#### [Task objective]
Everything in the listing must be transcribed exactly, from the first line to the last.

#### [Record extracts]

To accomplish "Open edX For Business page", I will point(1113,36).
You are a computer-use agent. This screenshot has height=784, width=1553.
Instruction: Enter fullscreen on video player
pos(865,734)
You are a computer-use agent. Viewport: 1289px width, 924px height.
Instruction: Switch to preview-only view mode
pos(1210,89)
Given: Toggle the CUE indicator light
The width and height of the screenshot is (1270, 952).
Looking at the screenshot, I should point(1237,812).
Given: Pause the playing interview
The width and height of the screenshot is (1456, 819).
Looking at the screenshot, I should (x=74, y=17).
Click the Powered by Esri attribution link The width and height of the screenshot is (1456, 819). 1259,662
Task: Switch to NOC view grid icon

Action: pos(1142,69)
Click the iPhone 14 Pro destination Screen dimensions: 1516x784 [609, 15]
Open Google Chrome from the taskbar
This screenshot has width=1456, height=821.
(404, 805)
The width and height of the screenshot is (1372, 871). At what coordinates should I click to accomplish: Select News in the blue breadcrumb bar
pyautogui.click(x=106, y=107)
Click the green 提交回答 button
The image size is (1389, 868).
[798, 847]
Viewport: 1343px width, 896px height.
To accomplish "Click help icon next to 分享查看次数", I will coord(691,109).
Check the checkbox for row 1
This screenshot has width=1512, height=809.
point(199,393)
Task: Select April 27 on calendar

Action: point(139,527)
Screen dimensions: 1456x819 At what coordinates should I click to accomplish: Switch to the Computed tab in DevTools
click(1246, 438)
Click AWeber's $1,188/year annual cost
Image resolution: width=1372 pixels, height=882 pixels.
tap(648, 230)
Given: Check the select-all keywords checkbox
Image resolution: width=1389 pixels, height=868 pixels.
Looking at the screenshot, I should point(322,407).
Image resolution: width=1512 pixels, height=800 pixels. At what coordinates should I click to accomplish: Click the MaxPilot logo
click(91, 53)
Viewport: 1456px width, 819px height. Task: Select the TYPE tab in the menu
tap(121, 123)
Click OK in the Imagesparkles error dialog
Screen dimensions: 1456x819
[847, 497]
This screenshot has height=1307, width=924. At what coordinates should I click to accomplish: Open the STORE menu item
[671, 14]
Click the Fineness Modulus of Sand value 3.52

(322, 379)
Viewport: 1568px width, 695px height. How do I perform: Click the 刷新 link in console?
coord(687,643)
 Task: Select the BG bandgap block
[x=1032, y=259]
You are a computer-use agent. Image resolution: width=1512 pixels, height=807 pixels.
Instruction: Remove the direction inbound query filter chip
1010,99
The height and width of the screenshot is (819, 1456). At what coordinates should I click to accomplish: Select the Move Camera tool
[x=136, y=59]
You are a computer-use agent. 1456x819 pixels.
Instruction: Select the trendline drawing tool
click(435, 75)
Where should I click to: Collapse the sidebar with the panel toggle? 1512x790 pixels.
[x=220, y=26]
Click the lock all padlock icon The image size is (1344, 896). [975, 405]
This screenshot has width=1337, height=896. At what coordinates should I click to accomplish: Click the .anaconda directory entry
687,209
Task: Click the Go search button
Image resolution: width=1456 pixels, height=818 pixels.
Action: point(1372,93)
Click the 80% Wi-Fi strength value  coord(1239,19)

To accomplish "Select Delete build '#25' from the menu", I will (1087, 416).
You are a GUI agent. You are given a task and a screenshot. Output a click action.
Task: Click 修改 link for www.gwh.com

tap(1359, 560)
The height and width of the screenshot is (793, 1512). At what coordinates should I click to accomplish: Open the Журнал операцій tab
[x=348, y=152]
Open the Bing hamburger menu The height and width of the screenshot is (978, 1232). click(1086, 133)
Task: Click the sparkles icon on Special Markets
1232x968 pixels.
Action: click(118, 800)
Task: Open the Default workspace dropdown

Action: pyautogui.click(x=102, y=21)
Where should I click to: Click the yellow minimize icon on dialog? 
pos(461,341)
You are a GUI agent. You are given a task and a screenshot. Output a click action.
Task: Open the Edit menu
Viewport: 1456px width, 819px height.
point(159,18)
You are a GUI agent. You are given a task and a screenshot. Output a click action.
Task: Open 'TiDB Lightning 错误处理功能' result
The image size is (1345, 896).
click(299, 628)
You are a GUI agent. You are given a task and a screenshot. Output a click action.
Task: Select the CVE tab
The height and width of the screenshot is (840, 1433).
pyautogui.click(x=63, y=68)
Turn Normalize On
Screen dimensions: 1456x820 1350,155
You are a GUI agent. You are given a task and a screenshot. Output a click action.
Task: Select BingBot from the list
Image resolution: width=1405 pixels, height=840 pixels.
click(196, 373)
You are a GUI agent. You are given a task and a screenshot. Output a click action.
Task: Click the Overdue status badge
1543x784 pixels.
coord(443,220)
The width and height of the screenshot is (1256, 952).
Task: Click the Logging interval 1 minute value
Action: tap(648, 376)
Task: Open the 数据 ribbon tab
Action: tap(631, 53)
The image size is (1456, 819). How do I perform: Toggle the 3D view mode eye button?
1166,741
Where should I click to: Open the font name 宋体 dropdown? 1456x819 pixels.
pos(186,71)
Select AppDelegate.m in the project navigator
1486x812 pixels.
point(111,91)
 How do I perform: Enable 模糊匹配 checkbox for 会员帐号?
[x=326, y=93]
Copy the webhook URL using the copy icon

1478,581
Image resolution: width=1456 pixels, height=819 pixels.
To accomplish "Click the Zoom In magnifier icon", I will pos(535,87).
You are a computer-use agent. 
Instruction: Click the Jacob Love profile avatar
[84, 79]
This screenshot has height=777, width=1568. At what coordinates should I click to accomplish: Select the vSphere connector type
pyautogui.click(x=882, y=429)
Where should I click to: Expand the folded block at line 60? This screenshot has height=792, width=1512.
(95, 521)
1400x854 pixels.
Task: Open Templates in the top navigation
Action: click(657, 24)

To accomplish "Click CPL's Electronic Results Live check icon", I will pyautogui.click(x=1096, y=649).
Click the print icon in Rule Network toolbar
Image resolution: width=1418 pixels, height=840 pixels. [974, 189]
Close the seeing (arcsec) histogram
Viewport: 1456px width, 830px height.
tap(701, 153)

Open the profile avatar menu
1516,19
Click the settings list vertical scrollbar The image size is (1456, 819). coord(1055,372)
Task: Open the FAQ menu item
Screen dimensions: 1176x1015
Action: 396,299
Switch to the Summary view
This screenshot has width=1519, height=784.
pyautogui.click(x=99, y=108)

#### [Task response]
To accomplish "Open edX For Business page", I will point(1113,36).
You are a computer-use agent. This screenshot has height=784, width=1553.
Instruction: Enter fullscreen on video player
pos(865,734)
You are a computer-use agent. Viewport: 1289px width, 924px height.
Instruction: Switch to preview-only view mode
pos(1210,89)
Given: Toggle the CUE indicator light
The width and height of the screenshot is (1270, 952).
Looking at the screenshot, I should point(1237,812).
Given: Pause the playing interview
The width and height of the screenshot is (1456, 819).
Looking at the screenshot, I should (x=74, y=17).
Click the Powered by Esri attribution link The width and height of the screenshot is (1456, 819). 1259,662
Task: Switch to NOC view grid icon

Action: pos(1142,69)
Click the iPhone 14 Pro destination Screen dimensions: 1516x784 [609, 15]
Open Google Chrome from the taskbar
This screenshot has width=1456, height=821.
(404, 805)
The width and height of the screenshot is (1372, 871). At what coordinates should I click to accomplish: Select News in the blue breadcrumb bar
pyautogui.click(x=106, y=107)
Click the green 提交回答 button
The image size is (1389, 868).
[798, 847]
Viewport: 1343px width, 896px height.
To accomplish "Click help icon next to 分享查看次数", I will coord(691,109).
Check the checkbox for row 1
This screenshot has width=1512, height=809.
point(199,393)
Task: Select April 27 on calendar

Action: point(139,527)
Screen dimensions: 1456x819 At what coordinates should I click to accomplish: Switch to the Computed tab in DevTools
click(1246, 438)
Click AWeber's $1,188/year annual cost
Image resolution: width=1372 pixels, height=882 pixels.
tap(648, 230)
Given: Check the select-all keywords checkbox
Image resolution: width=1389 pixels, height=868 pixels.
Looking at the screenshot, I should point(322,407).
Image resolution: width=1512 pixels, height=800 pixels. At what coordinates should I click to accomplish: Click the MaxPilot logo
click(91, 53)
Viewport: 1456px width, 819px height. Task: Select the TYPE tab in the menu
tap(121, 123)
Click OK in the Imagesparkles error dialog
Screen dimensions: 1456x819
[847, 497]
This screenshot has height=1307, width=924. At what coordinates should I click to accomplish: Open the STORE menu item
[671, 14]
Click the Fineness Modulus of Sand value 3.52

(322, 379)
Viewport: 1568px width, 695px height. How do I perform: Click the 刷新 link in console?
coord(687,643)
 Task: Select the BG bandgap block
[x=1032, y=259]
You are a computer-use agent. Image resolution: width=1512 pixels, height=807 pixels.
Instruction: Remove the direction inbound query filter chip
1010,99
The height and width of the screenshot is (819, 1456). At what coordinates should I click to accomplish: Select the Move Camera tool
[x=136, y=59]
You are a computer-use agent. 1456x819 pixels.
Instruction: Select the trendline drawing tool
click(435, 75)
Where should I click to: Collapse the sidebar with the panel toggle? 1512x790 pixels.
[x=220, y=26]
Click the lock all padlock icon The image size is (1344, 896). [975, 405]
This screenshot has width=1337, height=896. At what coordinates should I click to accomplish: Click the .anaconda directory entry
687,209
Task: Click the Go search button
Image resolution: width=1456 pixels, height=818 pixels.
Action: point(1372,93)
Click the 80% Wi-Fi strength value  coord(1239,19)

To accomplish "Select Delete build '#25' from the menu", I will (1087, 416).
You are a GUI agent. You are given a task and a screenshot. Output a click action.
Task: Click 修改 link for www.gwh.com

tap(1359, 560)
The height and width of the screenshot is (793, 1512). At what coordinates should I click to accomplish: Open the Журнал операцій tab
[x=348, y=152]
Open the Bing hamburger menu The height and width of the screenshot is (978, 1232). click(1086, 133)
Task: Click the sparkles icon on Special Markets
1232x968 pixels.
Action: click(118, 800)
Task: Open the Default workspace dropdown

Action: pyautogui.click(x=102, y=21)
Where should I click to: Click the yellow minimize icon on dialog? 
pos(461,341)
You are a GUI agent. You are given a task and a screenshot. Output a click action.
Task: Open the Edit menu
Viewport: 1456px width, 819px height.
point(159,18)
You are a GUI agent. You are given a task and a screenshot. Output a click action.
Task: Open 'TiDB Lightning 错误处理功能' result
The image size is (1345, 896).
click(299, 628)
You are a GUI agent. You are given a task and a screenshot. Output a click action.
Task: Select the CVE tab
The height and width of the screenshot is (840, 1433).
pyautogui.click(x=63, y=68)
Turn Normalize On
Screen dimensions: 1456x820 1350,155
You are a GUI agent. You are given a task and a screenshot. Output a click action.
Task: Select BingBot from the list
Image resolution: width=1405 pixels, height=840 pixels.
click(196, 373)
You are a GUI agent. You are given a task and a screenshot. Output a click action.
Task: Click the Overdue status badge
1543x784 pixels.
coord(443,220)
The width and height of the screenshot is (1256, 952).
Task: Click the Logging interval 1 minute value
Action: tap(648, 376)
Task: Open the 数据 ribbon tab
Action: tap(631, 53)
The image size is (1456, 819). How do I perform: Toggle the 3D view mode eye button?
1166,741
Where should I click to: Open the font name 宋体 dropdown? 1456x819 pixels.
pos(186,71)
Select AppDelegate.m in the project navigator
1486x812 pixels.
point(111,91)
 How do I perform: Enable 模糊匹配 checkbox for 会员帐号?
[x=326, y=93]
Copy the webhook URL using the copy icon

1478,581
Image resolution: width=1456 pixels, height=819 pixels.
To accomplish "Click the Zoom In magnifier icon", I will pos(535,87).
You are a computer-use agent. 
Instruction: Click the Jacob Love profile avatar
[84, 79]
This screenshot has height=777, width=1568. At what coordinates should I click to accomplish: Select the vSphere connector type
pyautogui.click(x=882, y=429)
Where should I click to: Expand the folded block at line 60? This screenshot has height=792, width=1512.
(95, 521)
1400x854 pixels.
Task: Open Templates in the top navigation
Action: click(657, 24)

To accomplish "Click CPL's Electronic Results Live check icon", I will pyautogui.click(x=1096, y=649).
Click the print icon in Rule Network toolbar
Image resolution: width=1418 pixels, height=840 pixels. [974, 189]
Close the seeing (arcsec) histogram
Viewport: 1456px width, 830px height.
tap(701, 153)

Open the profile avatar menu
1516,19
Click the settings list vertical scrollbar The image size is (1456, 819). coord(1055,372)
Task: Open the FAQ menu item
Screen dimensions: 1176x1015
Action: 396,299
Switch to the Summary view
This screenshot has width=1519, height=784.
pyautogui.click(x=99, y=108)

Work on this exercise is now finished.